Si uno paseaba la mirada por ese romántico desfile de telas de colores brillantes, espaldas descubiertas y delicados esmóquines, por momentos, veía que se asemejaba a un baile pintado por Sonia Delaunay. Si se clavaba la mirada en dos o tres mujeres, adquirían las tonalidades y el contorno de las bailarinas de Degas. Sin embargo, había algo desmesurado que flotaba en el ambiente. Algo teatral que enrarecía la escena y, de contragolpe, la convertía en un acto circense, en un bestiario. Los bramidos de los fotógrafos quebraban la melodía de Dassin y aquello se transformaba en un clamor que se reflejaba en las sonrisas estresadas y las miradas desorbitadas de las actrices que, no obstante, seguían posando.

– Qué locura —sentenció Odei, que ya había estado en los festivales de Venecia y Toronto.

– ¿Por qué tanta foto? Ni que fuera el desfile de las Impresiones de África —respondí—, ahí sí tendría sentido que tomaran todas las imágenes posibles.

– O si fuera el elenco de Freaks, de Browning —agregó mi hermano.

– Déjense de mamadas intelectuales —contestó Odei, que ya había mexicanizado su euskera, aunque no tanto su humor—; en primera, sería políticamente incorrecto que le sacaran fotos a esas personas en pleno siglo XXI. Y, en segunda, esas imágenes las piden las marcas que patrocinan el festival.
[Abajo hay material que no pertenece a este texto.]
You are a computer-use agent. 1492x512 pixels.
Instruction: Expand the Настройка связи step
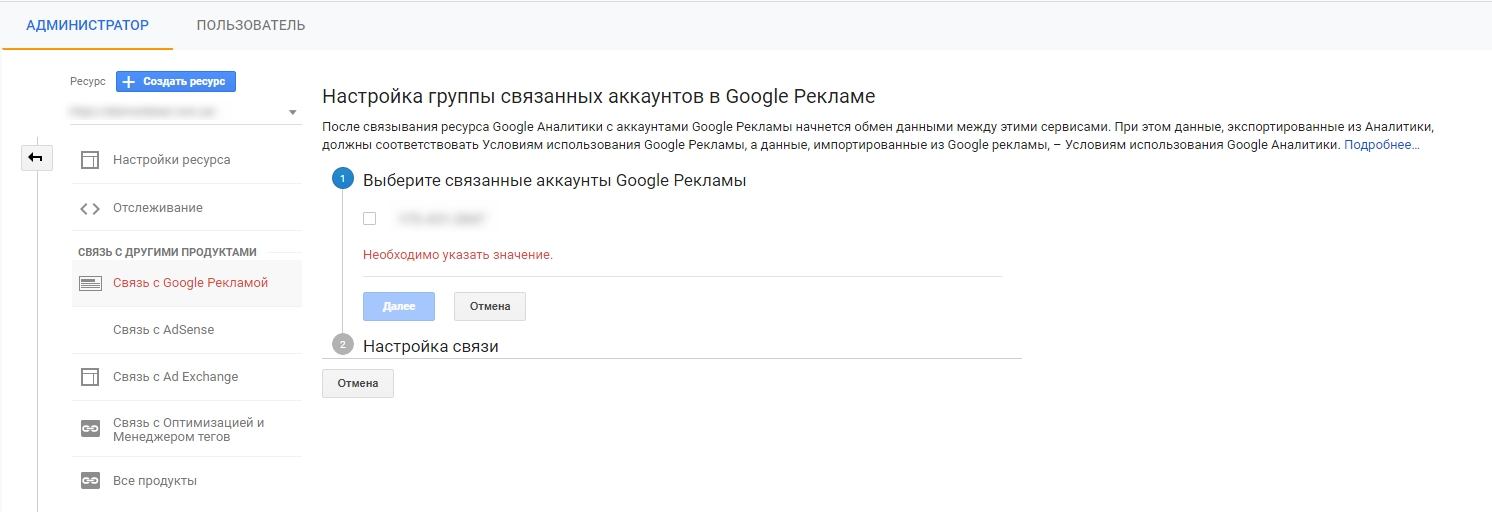coord(430,346)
– O sea que para que exista el festival tiene que existir el circo del festival —intenté reprochar con una ironía bastante desinflada.

– Ya deja de leer a Wilde y el arte por el arte. La realidad es bastante distinta —finalizó Odei y decidimos (decidió) buscar un café donde podríamos conseguir algo barato para cenar.

Al alejarnos un poco, miré hacia atrás por última vez. Las personas, contradiciendo a Zenón de Elea, llegaban al final del enloquecido pasillo de la fama. Pensé que una vez alcanzada la meta se sentirían aliviadas. Nada más lejos de la realidad. Estaban inmersos en la alfombra roja y la alfombra roja en ellos. Los directores, productores, actrices, actores, incluso unas afortunadas cigüeñas, se detenían un momento ante el umbral de la entrada del falso palacio, sepultaban sus manos dentro de sus bolsos o bolsillos del pantalón, sacaban el móvil y agregaban un retrato extra: una selfie. Los protagonistas de la noche registraban que ellos eran los protagonistas de la noche.

Y todo para capturar el momento de una persona que va a entrar a una sala de cine para ver una película.


[1] Me metí en camisa de once varas al criticar el nombre del palacio y después informarles que nuestro cortometraje se llamaba Las razones del mundo. Pero, ¿qué se le va a hacer? A final de cuentas, el desliz del cronista no es comparable con la tendencia francesa a la glorificación arquitectónica.